• [DIRECTIONS] Rewrite the records below, replacing "dropdown" with "drop-down menu" and leaving every other part unchanged. Omit the pictures from your answer.
:: ITEMS
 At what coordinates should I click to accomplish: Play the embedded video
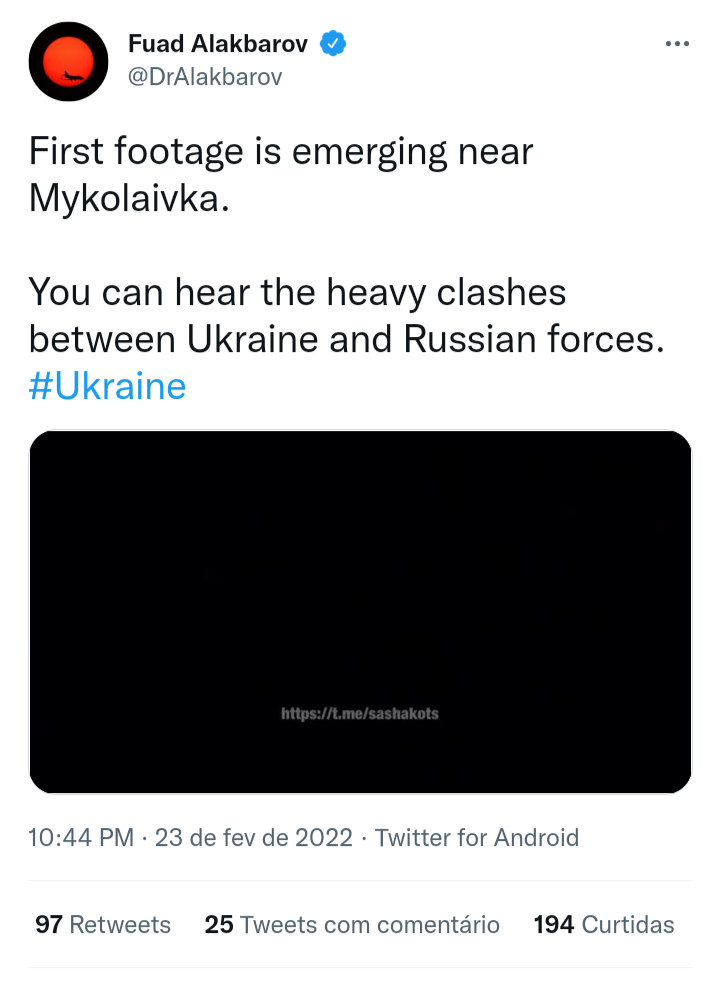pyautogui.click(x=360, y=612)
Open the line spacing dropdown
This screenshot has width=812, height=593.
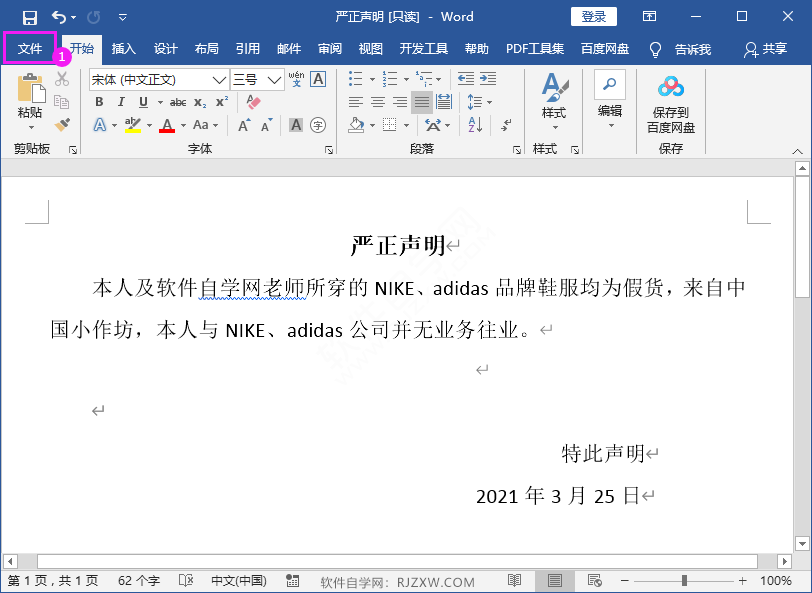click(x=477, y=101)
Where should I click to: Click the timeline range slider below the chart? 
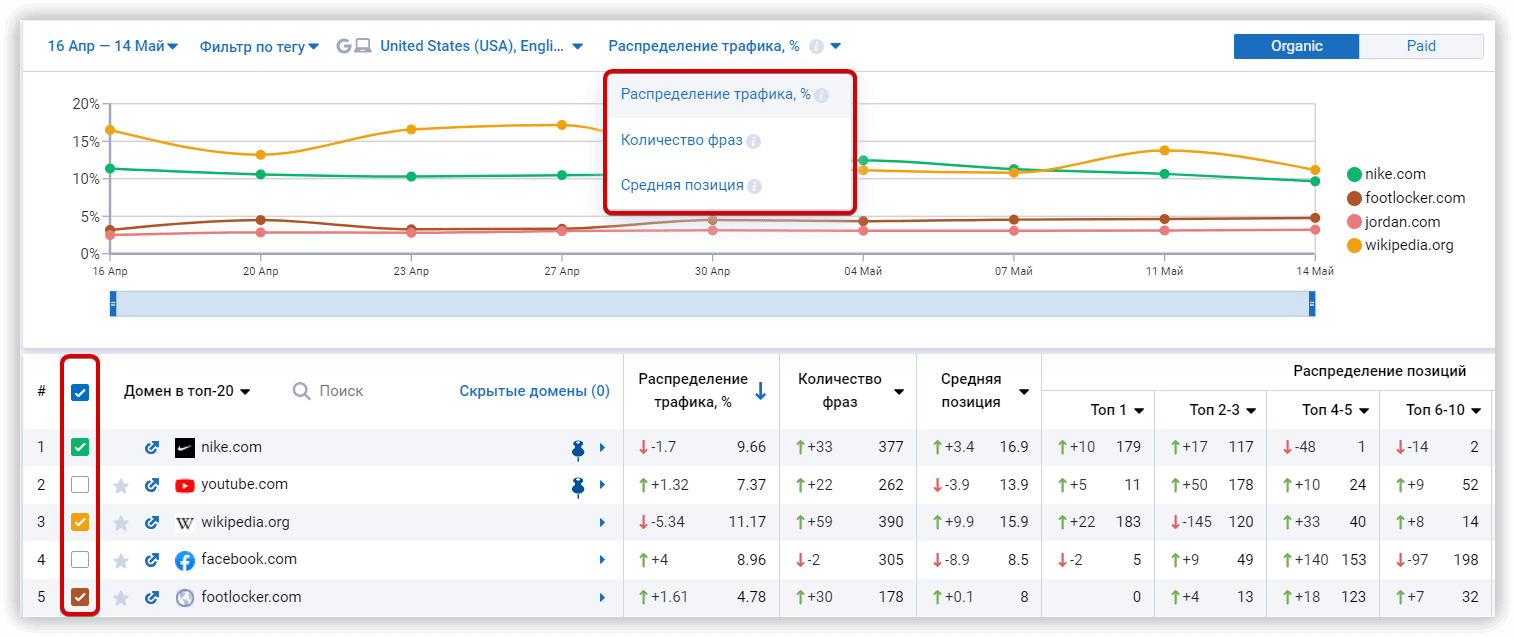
::::
• [TASK SOLUTION]
 At what coordinates should I click to accomplish: Play the embedded video
pyautogui.click(x=360, y=612)
Open the line spacing drop-down menu
This screenshot has width=812, height=593.
click(x=477, y=101)
Where should I click to: Click the timeline range slider below the chart? 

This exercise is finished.